Your instructions –
Set down each line from the start of the material exactly, please, up to and including the one that contains "Top Universities in Ireland (755, 1993)".

Available data –
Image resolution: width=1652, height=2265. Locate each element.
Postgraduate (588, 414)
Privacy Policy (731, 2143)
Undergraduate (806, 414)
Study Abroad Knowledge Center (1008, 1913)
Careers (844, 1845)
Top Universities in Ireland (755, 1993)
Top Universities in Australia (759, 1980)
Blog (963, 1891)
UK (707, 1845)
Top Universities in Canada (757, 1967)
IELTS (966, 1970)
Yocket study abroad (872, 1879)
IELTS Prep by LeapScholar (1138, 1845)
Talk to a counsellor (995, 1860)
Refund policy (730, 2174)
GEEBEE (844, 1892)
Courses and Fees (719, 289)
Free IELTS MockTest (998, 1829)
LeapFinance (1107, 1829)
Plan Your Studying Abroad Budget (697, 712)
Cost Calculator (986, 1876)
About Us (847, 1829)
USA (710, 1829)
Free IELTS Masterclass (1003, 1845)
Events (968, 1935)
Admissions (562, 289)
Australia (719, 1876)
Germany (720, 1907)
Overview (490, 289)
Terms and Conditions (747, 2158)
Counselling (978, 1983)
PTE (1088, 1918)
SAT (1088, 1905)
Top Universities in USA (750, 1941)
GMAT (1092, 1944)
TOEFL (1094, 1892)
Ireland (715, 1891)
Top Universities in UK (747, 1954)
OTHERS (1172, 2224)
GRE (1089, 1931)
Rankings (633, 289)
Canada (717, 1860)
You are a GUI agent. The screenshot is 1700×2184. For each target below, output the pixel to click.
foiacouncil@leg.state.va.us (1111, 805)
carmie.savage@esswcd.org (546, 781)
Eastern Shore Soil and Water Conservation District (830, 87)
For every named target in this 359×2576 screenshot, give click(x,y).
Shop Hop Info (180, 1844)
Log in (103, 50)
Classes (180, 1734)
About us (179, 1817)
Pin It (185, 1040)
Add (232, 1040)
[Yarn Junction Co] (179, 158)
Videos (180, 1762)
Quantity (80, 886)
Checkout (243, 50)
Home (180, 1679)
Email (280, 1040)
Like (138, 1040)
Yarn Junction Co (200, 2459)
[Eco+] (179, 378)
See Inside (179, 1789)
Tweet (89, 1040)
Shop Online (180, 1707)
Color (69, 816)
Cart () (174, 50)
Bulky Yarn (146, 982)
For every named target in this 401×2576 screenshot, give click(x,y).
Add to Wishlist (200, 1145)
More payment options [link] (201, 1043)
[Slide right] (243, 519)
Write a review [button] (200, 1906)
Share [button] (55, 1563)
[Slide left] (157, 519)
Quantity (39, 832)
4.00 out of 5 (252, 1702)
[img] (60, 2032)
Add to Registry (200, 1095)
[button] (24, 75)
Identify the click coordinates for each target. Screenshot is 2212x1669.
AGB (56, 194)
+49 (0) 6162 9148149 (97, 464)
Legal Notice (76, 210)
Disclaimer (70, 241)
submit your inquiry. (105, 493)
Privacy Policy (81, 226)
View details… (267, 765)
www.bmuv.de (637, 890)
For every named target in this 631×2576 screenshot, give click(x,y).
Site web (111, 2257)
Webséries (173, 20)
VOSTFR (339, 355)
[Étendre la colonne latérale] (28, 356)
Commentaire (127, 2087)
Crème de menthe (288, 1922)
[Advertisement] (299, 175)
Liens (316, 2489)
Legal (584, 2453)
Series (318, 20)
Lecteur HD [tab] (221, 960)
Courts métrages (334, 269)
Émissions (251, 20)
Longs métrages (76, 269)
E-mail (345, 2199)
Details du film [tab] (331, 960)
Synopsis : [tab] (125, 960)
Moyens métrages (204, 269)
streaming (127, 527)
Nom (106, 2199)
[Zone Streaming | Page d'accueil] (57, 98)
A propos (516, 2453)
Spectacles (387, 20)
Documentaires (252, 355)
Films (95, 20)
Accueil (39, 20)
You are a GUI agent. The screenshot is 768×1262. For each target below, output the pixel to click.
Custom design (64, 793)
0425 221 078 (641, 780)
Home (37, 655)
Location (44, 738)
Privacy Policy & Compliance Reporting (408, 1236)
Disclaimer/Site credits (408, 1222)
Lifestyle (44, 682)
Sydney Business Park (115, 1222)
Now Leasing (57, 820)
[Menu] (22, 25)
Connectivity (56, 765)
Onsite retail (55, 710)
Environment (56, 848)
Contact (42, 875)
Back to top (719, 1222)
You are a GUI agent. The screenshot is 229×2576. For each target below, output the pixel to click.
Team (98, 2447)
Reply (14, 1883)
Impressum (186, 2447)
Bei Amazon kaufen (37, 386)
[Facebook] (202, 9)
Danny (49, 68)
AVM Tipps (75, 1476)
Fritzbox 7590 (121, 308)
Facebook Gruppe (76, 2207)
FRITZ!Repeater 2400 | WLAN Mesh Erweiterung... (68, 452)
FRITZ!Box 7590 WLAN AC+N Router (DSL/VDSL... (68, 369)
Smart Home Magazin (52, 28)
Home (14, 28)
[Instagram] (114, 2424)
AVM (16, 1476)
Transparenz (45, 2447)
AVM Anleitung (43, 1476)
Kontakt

Response to this exercise –
Image resolution: width=1652, height=2265. Locate each element.
Postgraduate (588, 414)
Privacy Policy (731, 2143)
Undergraduate (806, 414)
Study Abroad Knowledge Center (1008, 1913)
Careers (844, 1845)
Top Universities in Ireland (755, 1993)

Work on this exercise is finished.